The task ▸
Reproduce every line of the listing from the line containing "Where should I click to: Click the 평균임금계산" through the line containing "I will 133,166.", with the click coordinates in the answers rescaled by a factor of 2.45 and rounded to whole numbers, halves rounded up. Leave all other text in those lines unchanged, and omit every line outside that stretch.

Item position entries:
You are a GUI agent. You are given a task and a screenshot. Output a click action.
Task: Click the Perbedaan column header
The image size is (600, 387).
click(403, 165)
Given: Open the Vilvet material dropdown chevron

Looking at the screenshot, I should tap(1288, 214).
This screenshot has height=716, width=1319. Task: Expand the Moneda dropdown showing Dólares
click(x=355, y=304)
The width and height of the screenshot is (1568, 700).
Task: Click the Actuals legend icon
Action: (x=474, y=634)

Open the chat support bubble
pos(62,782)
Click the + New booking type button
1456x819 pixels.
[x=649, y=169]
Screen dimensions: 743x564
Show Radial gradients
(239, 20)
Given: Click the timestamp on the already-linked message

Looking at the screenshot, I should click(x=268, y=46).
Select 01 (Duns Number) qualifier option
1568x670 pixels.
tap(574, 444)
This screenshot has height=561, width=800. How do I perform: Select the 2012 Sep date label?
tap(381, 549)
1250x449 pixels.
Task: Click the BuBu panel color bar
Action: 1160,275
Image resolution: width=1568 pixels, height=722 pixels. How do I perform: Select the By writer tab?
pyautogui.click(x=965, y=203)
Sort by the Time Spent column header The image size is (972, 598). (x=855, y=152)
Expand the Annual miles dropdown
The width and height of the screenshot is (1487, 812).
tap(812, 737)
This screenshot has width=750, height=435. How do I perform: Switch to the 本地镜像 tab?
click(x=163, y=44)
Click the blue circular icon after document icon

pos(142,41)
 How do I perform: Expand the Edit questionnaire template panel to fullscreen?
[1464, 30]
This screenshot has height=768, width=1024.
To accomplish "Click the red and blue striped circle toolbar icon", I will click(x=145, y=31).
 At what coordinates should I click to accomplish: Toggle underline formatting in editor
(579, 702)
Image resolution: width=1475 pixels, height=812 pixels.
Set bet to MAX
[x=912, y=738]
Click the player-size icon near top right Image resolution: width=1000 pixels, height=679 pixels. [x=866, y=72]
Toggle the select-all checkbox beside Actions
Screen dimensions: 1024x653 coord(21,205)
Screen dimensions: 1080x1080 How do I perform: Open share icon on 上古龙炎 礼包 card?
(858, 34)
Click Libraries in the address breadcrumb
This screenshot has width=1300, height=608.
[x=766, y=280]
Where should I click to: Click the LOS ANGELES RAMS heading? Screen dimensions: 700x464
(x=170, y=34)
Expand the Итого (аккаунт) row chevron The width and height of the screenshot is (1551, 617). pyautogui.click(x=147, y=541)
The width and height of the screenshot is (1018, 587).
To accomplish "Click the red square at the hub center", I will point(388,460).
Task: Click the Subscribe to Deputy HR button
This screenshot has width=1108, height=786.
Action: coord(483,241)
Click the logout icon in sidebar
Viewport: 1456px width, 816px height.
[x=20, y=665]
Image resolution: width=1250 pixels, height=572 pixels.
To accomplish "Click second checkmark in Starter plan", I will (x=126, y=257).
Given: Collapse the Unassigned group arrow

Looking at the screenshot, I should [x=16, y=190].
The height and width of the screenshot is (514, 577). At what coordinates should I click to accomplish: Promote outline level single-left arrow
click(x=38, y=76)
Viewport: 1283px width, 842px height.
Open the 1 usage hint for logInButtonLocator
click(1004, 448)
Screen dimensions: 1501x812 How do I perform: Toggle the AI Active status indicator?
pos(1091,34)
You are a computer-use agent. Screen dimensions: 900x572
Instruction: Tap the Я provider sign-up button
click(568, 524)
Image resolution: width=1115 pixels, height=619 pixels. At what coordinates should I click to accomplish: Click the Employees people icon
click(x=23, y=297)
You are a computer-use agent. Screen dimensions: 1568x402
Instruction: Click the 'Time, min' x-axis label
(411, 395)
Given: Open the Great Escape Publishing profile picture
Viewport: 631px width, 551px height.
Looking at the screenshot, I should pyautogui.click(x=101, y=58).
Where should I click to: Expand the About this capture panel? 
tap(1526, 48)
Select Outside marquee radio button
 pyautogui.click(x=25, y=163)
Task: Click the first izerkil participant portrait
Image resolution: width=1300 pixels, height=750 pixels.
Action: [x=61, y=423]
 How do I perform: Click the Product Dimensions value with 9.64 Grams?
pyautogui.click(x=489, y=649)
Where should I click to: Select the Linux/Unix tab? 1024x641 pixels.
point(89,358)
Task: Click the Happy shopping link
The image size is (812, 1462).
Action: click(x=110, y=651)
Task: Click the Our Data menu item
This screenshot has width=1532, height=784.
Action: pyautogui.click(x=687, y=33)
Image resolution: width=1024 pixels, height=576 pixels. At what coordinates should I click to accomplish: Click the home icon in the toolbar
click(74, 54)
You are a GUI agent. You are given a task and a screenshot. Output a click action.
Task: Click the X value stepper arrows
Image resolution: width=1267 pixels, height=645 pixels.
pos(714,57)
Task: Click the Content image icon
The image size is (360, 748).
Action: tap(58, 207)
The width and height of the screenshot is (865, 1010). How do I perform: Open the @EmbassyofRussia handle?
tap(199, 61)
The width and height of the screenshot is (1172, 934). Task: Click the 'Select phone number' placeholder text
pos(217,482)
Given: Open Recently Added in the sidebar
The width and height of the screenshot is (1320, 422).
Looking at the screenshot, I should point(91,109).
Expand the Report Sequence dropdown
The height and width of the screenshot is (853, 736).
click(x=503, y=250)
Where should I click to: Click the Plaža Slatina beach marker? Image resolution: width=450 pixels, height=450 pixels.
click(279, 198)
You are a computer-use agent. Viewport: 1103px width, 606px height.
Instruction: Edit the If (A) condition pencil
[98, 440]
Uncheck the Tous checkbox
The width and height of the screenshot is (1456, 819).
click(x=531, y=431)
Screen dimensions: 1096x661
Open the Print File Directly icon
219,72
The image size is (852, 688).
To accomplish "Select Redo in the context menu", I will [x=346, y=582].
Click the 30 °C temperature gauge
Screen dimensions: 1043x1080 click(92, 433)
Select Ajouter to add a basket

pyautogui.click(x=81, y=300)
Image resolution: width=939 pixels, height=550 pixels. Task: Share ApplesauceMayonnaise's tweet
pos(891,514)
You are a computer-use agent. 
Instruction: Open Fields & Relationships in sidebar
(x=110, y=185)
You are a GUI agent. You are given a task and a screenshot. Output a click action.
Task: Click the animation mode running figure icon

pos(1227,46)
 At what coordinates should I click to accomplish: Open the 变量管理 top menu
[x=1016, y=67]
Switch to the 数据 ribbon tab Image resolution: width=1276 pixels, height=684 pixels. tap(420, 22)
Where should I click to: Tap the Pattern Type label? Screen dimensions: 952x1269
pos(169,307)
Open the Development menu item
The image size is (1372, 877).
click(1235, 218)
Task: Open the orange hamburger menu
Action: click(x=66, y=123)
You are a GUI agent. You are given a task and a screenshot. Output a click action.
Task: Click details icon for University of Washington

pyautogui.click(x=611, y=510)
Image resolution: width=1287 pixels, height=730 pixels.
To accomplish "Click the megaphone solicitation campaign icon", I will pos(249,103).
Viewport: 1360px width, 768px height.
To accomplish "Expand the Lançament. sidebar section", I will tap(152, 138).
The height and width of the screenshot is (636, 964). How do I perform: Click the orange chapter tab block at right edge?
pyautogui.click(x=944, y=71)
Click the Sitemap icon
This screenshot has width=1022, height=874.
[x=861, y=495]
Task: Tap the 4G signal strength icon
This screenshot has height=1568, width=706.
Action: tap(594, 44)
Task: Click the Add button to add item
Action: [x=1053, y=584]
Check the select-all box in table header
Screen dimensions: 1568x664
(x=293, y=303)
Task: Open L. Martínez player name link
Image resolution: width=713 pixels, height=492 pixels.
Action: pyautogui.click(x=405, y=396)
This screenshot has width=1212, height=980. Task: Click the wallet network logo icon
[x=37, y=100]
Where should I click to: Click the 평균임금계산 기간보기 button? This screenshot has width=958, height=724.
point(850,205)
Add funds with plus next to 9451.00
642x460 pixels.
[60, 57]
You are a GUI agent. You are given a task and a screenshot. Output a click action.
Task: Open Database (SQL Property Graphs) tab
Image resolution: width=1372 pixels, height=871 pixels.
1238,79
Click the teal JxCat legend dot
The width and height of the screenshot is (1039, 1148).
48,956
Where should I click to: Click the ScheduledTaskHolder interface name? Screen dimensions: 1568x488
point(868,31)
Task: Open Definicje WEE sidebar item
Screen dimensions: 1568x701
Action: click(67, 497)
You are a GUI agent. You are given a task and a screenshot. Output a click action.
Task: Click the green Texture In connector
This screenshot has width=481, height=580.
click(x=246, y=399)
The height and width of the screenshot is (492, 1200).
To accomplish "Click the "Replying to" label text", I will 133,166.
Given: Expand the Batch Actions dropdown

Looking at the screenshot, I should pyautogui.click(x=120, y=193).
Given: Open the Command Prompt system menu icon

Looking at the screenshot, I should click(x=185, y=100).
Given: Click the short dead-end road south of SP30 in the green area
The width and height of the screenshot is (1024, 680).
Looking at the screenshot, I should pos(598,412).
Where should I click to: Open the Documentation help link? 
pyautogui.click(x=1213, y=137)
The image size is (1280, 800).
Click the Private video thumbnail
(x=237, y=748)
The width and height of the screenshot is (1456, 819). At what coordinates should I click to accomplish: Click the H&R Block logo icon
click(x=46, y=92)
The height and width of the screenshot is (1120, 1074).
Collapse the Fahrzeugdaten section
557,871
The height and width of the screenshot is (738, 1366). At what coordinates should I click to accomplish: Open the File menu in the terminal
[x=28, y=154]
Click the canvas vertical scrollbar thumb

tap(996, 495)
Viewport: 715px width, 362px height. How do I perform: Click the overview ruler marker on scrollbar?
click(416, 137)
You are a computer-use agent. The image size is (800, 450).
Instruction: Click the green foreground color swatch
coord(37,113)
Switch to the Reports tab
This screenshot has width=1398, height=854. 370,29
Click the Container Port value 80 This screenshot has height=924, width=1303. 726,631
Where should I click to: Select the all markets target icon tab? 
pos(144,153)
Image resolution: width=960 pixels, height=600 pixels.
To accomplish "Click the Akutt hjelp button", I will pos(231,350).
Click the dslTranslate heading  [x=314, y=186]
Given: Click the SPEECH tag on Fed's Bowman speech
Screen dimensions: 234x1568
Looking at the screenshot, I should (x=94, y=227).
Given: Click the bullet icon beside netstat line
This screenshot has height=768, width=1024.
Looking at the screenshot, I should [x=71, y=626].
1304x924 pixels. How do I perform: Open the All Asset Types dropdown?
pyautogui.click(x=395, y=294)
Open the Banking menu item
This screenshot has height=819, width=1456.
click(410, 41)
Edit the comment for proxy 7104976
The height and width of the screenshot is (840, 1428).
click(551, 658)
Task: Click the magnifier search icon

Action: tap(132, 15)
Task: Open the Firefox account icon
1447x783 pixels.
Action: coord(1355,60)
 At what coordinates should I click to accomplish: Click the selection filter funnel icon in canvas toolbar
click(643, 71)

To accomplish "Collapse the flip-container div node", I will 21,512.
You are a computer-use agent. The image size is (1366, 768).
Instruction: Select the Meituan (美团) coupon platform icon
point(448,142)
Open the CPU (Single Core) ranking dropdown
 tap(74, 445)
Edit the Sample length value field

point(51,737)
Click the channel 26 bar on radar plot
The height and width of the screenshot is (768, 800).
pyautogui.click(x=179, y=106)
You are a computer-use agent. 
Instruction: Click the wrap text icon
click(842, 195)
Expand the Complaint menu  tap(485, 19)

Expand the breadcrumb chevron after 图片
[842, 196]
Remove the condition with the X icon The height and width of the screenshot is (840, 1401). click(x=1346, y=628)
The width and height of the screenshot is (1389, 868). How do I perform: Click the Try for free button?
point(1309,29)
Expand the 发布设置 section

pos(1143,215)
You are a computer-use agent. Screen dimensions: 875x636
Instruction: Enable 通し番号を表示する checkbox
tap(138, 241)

Finished answer ▸
Where should I click to: Click the 평균임금계산 기간보기 button? This screenshot has width=958, height=724.
point(2083,502)
Add funds with plus next to 9451.00
642x460 pixels.
[147, 140]
You are a GUI agent. You are given a task and a screenshot. Output a click action.
Task: Open Database (SQL Property Graphs) tab
Image resolution: width=1372 pixels, height=871 pixels.
3033,194
Click the teal JxCat legend dot
The width and height of the screenshot is (1039, 1148).
118,2342
Where should I click to: Click the ScheduledTaskHolder interface name? Screen dimensions: 1568x488
point(2127,76)
Task: Open Definicje WEE sidebar item
Screen dimensions: 1568x701
Action: click(164, 1218)
You are a GUI agent. You are given a task and a screenshot. Output a click action.
Task: Click the green Texture In connector
This screenshot has width=481, height=580.
click(x=603, y=978)
The height and width of the screenshot is (492, 1200).
To accomplish "Click the "Replying to" label text", I will 326,407.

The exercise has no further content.